[Stored data]
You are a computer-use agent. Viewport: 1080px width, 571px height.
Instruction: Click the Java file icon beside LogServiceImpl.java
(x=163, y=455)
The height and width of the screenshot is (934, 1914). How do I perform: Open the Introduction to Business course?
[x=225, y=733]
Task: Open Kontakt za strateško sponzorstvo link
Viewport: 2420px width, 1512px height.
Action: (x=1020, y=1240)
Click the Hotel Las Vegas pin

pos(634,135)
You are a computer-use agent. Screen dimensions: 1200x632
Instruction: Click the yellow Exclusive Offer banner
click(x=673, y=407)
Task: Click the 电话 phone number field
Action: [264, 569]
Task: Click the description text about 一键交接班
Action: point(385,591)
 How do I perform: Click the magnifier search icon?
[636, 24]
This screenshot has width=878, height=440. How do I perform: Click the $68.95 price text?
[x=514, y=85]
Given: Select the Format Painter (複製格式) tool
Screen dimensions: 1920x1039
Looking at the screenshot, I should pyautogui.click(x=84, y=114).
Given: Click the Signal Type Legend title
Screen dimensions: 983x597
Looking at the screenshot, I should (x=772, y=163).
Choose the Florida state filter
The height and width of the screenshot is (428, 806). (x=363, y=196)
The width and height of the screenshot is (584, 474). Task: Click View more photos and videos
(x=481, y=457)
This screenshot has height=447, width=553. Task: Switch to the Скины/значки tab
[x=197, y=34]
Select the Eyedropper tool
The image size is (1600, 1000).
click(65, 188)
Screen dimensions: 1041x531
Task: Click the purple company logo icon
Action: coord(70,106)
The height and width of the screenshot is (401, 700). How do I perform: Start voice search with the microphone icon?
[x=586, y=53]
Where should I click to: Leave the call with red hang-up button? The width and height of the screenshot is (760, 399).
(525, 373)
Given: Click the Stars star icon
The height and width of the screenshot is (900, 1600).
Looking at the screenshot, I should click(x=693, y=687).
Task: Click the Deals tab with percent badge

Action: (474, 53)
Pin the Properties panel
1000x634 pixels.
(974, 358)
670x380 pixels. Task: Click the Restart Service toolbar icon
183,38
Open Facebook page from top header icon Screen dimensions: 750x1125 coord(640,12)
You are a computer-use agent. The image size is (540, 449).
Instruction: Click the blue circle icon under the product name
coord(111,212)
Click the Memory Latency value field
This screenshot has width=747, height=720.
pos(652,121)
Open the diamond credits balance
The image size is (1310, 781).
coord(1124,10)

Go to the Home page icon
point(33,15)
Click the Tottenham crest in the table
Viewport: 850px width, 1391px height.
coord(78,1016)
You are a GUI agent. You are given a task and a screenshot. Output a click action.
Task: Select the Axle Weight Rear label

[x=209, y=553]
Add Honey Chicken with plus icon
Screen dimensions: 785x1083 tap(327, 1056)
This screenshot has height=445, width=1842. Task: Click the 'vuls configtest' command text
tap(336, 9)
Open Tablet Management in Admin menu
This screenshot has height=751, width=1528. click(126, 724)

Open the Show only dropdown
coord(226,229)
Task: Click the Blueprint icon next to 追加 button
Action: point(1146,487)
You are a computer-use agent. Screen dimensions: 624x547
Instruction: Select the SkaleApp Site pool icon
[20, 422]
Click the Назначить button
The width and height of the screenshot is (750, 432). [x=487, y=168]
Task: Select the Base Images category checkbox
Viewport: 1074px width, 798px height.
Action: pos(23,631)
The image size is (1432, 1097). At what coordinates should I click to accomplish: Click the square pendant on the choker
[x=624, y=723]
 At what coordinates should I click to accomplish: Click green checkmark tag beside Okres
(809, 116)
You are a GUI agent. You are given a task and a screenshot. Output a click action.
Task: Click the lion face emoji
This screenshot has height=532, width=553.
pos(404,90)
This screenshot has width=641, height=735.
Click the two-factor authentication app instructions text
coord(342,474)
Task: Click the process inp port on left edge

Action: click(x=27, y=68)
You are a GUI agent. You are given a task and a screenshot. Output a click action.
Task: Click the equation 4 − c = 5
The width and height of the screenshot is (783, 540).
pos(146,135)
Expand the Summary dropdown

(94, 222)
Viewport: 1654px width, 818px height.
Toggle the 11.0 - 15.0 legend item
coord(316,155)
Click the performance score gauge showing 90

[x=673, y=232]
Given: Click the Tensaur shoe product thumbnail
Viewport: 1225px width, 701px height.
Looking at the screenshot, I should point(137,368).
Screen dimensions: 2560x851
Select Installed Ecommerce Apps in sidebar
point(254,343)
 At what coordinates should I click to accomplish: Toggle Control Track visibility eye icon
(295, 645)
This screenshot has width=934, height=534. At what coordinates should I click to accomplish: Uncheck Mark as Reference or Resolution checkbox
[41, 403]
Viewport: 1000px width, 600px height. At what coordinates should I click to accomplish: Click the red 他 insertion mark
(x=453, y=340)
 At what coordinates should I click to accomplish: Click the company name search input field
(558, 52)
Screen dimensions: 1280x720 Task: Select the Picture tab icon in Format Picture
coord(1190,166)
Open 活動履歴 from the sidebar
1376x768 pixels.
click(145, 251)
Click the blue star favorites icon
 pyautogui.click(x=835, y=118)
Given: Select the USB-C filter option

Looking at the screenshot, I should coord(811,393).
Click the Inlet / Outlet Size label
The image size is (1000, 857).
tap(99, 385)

- [Work instructions]: Nothing may be omitted or altered; reproduce all of the entries.

- [Result]:
You are a computer-use agent. Viewport: 1080px width, 571px height.
Instruction: Click the Java file icon beside LogServiceImpl.java
(x=163, y=455)
The height and width of the screenshot is (934, 1914). How do I perform: Open the Introduction to Business course?
[x=225, y=733]
Task: Open Kontakt za strateško sponzorstvo link
Viewport: 2420px width, 1512px height.
Action: (x=1020, y=1240)
Click the Hotel Las Vegas pin

pos(634,135)
You are a computer-use agent. Screen dimensions: 1200x632
Instruction: Click the yellow Exclusive Offer banner
click(x=673, y=407)
Task: Click the 电话 phone number field
Action: [264, 569]
Task: Click the description text about 一键交接班
Action: point(385,591)
 How do I perform: Click the magnifier search icon?
[636, 24]
This screenshot has width=878, height=440. How do I perform: Click the $68.95 price text?
[x=514, y=85]
Given: Select the Format Painter (複製格式) tool
Screen dimensions: 1920x1039
Looking at the screenshot, I should pyautogui.click(x=84, y=114).
Given: Click the Signal Type Legend title
Screen dimensions: 983x597
Looking at the screenshot, I should (x=772, y=163).
Choose the Florida state filter
The height and width of the screenshot is (428, 806). (x=363, y=196)
The width and height of the screenshot is (584, 474). Task: Click View more photos and videos
(x=481, y=457)
This screenshot has height=447, width=553. Task: Switch to the Скины/значки tab
[x=197, y=34]
Select the Eyedropper tool
The image size is (1600, 1000).
click(65, 188)
Screen dimensions: 1041x531
Task: Click the purple company logo icon
Action: coord(70,106)
The height and width of the screenshot is (401, 700). How do I perform: Start voice search with the microphone icon?
[x=586, y=53]
Where should I click to: Leave the call with red hang-up button? The width and height of the screenshot is (760, 399).
(525, 373)
Given: Click the Stars star icon
The height and width of the screenshot is (900, 1600).
Looking at the screenshot, I should click(x=693, y=687).
Task: Click the Deals tab with percent badge

Action: (474, 53)
Pin the Properties panel
1000x634 pixels.
(974, 358)
670x380 pixels. Task: Click the Restart Service toolbar icon
183,38
Open Facebook page from top header icon Screen dimensions: 750x1125 coord(640,12)
You are a computer-use agent. The image size is (540, 449).
Instruction: Click the blue circle icon under the product name
coord(111,212)
Click the Memory Latency value field
This screenshot has width=747, height=720.
pos(652,121)
Open the diamond credits balance
The image size is (1310, 781).
coord(1124,10)

Go to the Home page icon
point(33,15)
Click the Tottenham crest in the table
Viewport: 850px width, 1391px height.
coord(78,1016)
You are a GUI agent. You are given a task and a screenshot. Output a click action.
Task: Select the Axle Weight Rear label

[x=209, y=553]
Add Honey Chicken with plus icon
Screen dimensions: 785x1083 tap(327, 1056)
This screenshot has height=445, width=1842. Task: Click the 'vuls configtest' command text
tap(336, 9)
Open Tablet Management in Admin menu
This screenshot has height=751, width=1528. click(126, 724)

Open the Show only dropdown
coord(226,229)
Task: Click the Blueprint icon next to 追加 button
Action: point(1146,487)
You are a computer-use agent. Screen dimensions: 624x547
Instruction: Select the SkaleApp Site pool icon
[20, 422]
Click the Назначить button
The width and height of the screenshot is (750, 432). [x=487, y=168]
Task: Select the Base Images category checkbox
Viewport: 1074px width, 798px height.
Action: pos(23,631)
The image size is (1432, 1097). At what coordinates should I click to accomplish: Click the square pendant on the choker
[x=624, y=723]
 At what coordinates should I click to accomplish: Click green checkmark tag beside Okres
(809, 116)
You are a GUI agent. You are given a task and a screenshot. Output a click action.
Task: Click the lion face emoji
This screenshot has height=532, width=553.
pos(404,90)
This screenshot has width=641, height=735.
Click the two-factor authentication app instructions text
coord(342,474)
Task: Click the process inp port on left edge

Action: click(x=27, y=68)
You are a GUI agent. You are given a task and a screenshot. Output a click action.
Task: Click the equation 4 − c = 5
The width and height of the screenshot is (783, 540).
pos(146,135)
Expand the Summary dropdown

(94, 222)
Viewport: 1654px width, 818px height.
Toggle the 11.0 - 15.0 legend item
coord(316,155)
Click the performance score gauge showing 90

[x=673, y=232]
Given: Click the Tensaur shoe product thumbnail
Viewport: 1225px width, 701px height.
Looking at the screenshot, I should point(137,368).
Screen dimensions: 2560x851
Select Installed Ecommerce Apps in sidebar
point(254,343)
 At what coordinates should I click to accomplish: Toggle Control Track visibility eye icon
(295, 645)
This screenshot has width=934, height=534. At what coordinates should I click to accomplish: Uncheck Mark as Reference or Resolution checkbox
[41, 403]
Viewport: 1000px width, 600px height. At what coordinates should I click to accomplish: Click the red 他 insertion mark
(x=453, y=340)
 At what coordinates should I click to accomplish: Click the company name search input field
(558, 52)
Screen dimensions: 1280x720 Task: Select the Picture tab icon in Format Picture
coord(1190,166)
Open 活動履歴 from the sidebar
1376x768 pixels.
click(145, 251)
Click the blue star favorites icon
 pyautogui.click(x=835, y=118)
Given: Select the USB-C filter option

Looking at the screenshot, I should coord(811,393).
Click the Inlet / Outlet Size label
The image size is (1000, 857).
tap(99, 385)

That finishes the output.